What to cut (low value per token)

•Worked examples — strong models generate their own; examples consume context better spent on the actual input
•Anti-pattern catalogs — a bullet list of "don't do X" is fine; 5-paragraph descriptions of each failure mode are not
•Genre-specific pattern lists — the model already knows genre conventions
•Detailed dial/parameter tables — keep the 2-3 most important dials; cut the rest
•Integration notes ("use with @rhyme before @metaphorize") — coordination hints, not behavioral overrides
•"When to use / when not to use" sections — the frontmatter description already covers this
•Meta-commentary ("this is prosocial disagreement", "the goal isn't to WIN") — doesn't change output quality
•References and links — nice for humans, invisible to models

Compression process

•Identify the procedural skeleton: Extract the numbered steps. These are the load-bearing structure.
•Extract the output schema: What must the output contain? Keep this verbatim.
•Identify key distinctions: What concepts does this skill introduce that the model wouldn't produce on its own? (e.g., "fact ledger with drift budget", "b1 strict vs b2 with flagged implicatures")
•Preserve decision tables: If the skill has a taxonomy or type selection system (e.g., "pick antithesis type by purpose"), keep the mapping table — it's procedural, not decorative.
•Cut everything else: Examples, anti-patterns, genre guides, integration notes, meta-commentary.
•Target ~20% of original length: A 300-line skill should compress to ~60 lines. If it doesn't compress well, the procedure itself may be too complex.

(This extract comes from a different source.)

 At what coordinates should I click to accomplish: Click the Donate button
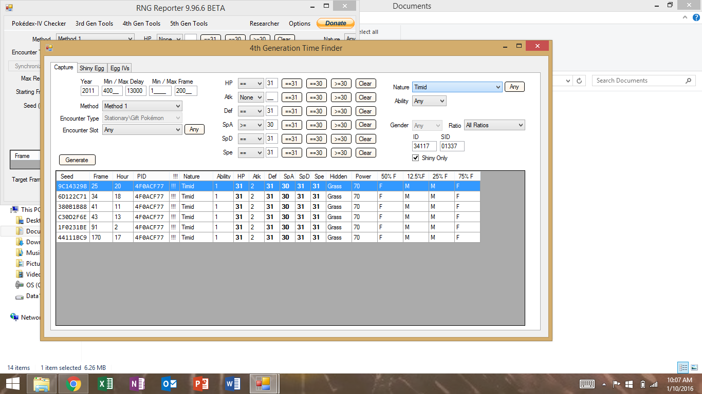coord(336,23)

Progressive disclosure for skill libraries

When consolidating multiple related skills into one library (e.g., mental_models):

•SKILL.md (under 500 lines) serves as the index with 2-4 line descriptions per model and explicit guidance to read the linked file
•Each model gets its own .md file with the compressed procedural skeleton
•Claude loads only the relevant file(s) on demand — no context penalty for the full library
•The SKILL.md descriptions should be powerful enough to trigger correct selection but short enough that the full index stays under 500 lines

Empirical findings

Tested with GPT 5.2 (xhigh thinking) on three conditions — full skill (~300 lines), compressed skill (~30 lines), and no skill. Two independent LLM judges (GPT 5.2 + Opus 4.6):

•Compressed matched or beat full-length on 4 of 6 evaluations
•Full-length ranked last on 3 of 6 evaluations (verbose examples may consume context that could be used for deeper analysis)
•No-skill FAILED on procedural tasks (rhetorical analysis without the b1/b2 distinction blended facts with interpretation)
•Key finding: The more procedurally complex the skill, the more the compressed version helped. For simple recognition tasks, no skill was sometimes sufficient. For multi-step analytical protocols with novel distinctions, the compressed procedure was essential.

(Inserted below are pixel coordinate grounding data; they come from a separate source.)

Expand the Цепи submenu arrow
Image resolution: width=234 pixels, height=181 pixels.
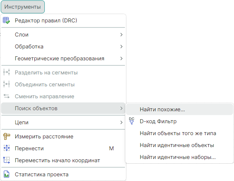[121, 122]
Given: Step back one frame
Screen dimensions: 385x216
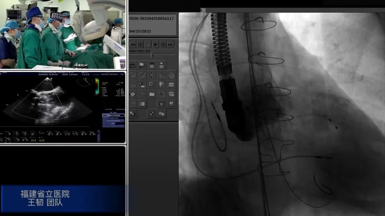Looking at the screenshot, I should click(x=140, y=44).
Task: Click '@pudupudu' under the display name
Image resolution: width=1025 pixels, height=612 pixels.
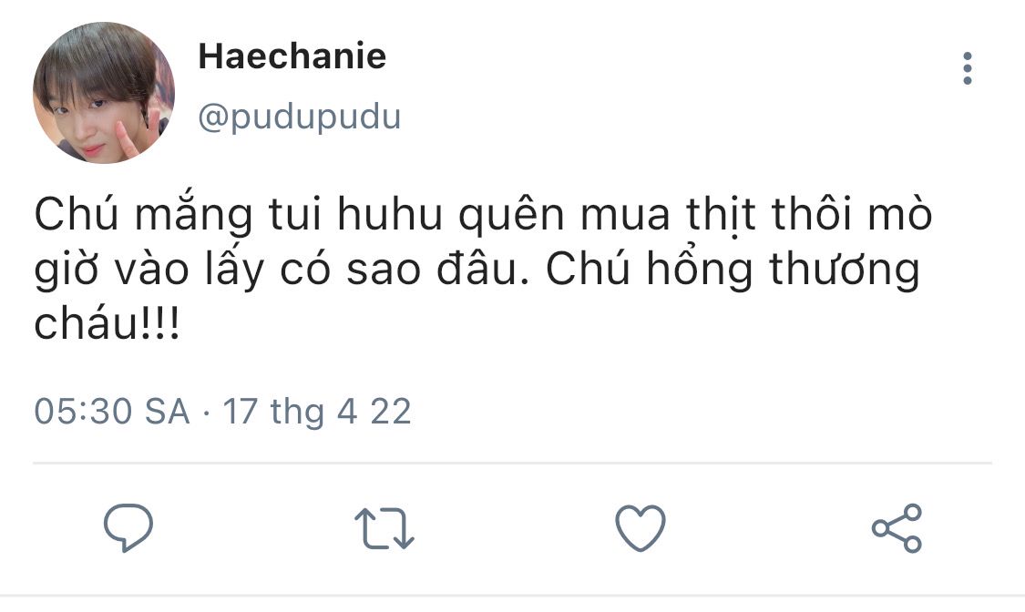Action: 300,117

Conclusion: Procedural structure is the value. Prose documentation is filler. Strong models don't need examples — they need the procedure and the key distinctions.

Principles

•Not aggressive: Surface candidates, don't auto-delete. The human decides.
•Precise wording matters: Some phrasings elicit better LLM behavior than others. Don't flatten effective prompts just because they're "wordy."
•Activation vs. education: Listing mental models the LLM already knows can still add value by priming it to reach for them. Judge by whether the skill changes behavior, not just whether the content is "new."
•External skill compilation: When reviewing external skills alongside native ones, ask: can the core technique be captured in 3-5 lines within an existing skill, or does it need the full standalone version?
•Procedure over prose: The highest-value content in a skill is its procedural skeleton — the numbered steps, output schema, and key distinctions. Everything else (examples, anti-patterns, meta-commentary) should justify its token cost or be cut.